■ **Problem statement**: What you return must be every line from the beginning of the data through the line holding "You are a GUI", unchanged.

■ **Source data**:
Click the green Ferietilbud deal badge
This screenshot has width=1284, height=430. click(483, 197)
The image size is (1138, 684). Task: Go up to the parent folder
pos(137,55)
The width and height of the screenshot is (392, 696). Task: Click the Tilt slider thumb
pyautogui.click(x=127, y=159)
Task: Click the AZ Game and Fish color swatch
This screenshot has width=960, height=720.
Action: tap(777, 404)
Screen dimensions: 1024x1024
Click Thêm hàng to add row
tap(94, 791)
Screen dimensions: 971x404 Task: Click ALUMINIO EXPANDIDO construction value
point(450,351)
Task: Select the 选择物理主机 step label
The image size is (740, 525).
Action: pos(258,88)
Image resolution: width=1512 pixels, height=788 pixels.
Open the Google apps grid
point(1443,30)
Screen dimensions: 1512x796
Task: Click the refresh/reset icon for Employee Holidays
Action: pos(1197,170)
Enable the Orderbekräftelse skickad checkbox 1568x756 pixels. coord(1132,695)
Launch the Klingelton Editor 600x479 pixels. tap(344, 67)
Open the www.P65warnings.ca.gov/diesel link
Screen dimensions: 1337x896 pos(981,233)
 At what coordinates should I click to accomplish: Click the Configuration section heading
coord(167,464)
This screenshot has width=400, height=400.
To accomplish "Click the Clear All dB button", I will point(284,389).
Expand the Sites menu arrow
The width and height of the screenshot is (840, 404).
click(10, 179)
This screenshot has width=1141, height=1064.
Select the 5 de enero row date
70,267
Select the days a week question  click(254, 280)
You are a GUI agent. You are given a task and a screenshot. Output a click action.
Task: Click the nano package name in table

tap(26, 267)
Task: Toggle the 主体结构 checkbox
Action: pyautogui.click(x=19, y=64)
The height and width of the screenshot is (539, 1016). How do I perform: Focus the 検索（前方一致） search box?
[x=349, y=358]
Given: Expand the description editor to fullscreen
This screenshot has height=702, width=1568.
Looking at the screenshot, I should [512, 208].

■ **Answer space**:
Click the green Ferietilbud deal badge
This screenshot has width=1284, height=430. click(483, 197)
The image size is (1138, 684). Task: Go up to the parent folder
pos(137,55)
The width and height of the screenshot is (392, 696). Task: Click the Tilt slider thumb
pyautogui.click(x=127, y=159)
Task: Click the AZ Game and Fish color swatch
This screenshot has width=960, height=720.
Action: tap(777, 404)
Screen dimensions: 1024x1024
Click Thêm hàng to add row
tap(94, 791)
Screen dimensions: 971x404 Task: Click ALUMINIO EXPANDIDO construction value
point(450,351)
Task: Select the 选择物理主机 step label
The image size is (740, 525).
Action: pos(258,88)
Image resolution: width=1512 pixels, height=788 pixels.
Open the Google apps grid
point(1443,30)
Screen dimensions: 1512x796
Task: Click the refresh/reset icon for Employee Holidays
Action: pos(1197,170)
Enable the Orderbekräftelse skickad checkbox 1568x756 pixels. coord(1132,695)
Launch the Klingelton Editor 600x479 pixels. tap(344, 67)
Open the www.P65warnings.ca.gov/diesel link
Screen dimensions: 1337x896 pos(981,233)
 At what coordinates should I click to accomplish: Click the Configuration section heading
coord(167,464)
This screenshot has width=400, height=400.
To accomplish "Click the Clear All dB button", I will point(284,389).
Expand the Sites menu arrow
The width and height of the screenshot is (840, 404).
click(10, 179)
This screenshot has width=1141, height=1064.
Select the 5 de enero row date
70,267
Select the days a week question  click(254, 280)
You are a GUI agent. You are given a task and a screenshot. Output a click action.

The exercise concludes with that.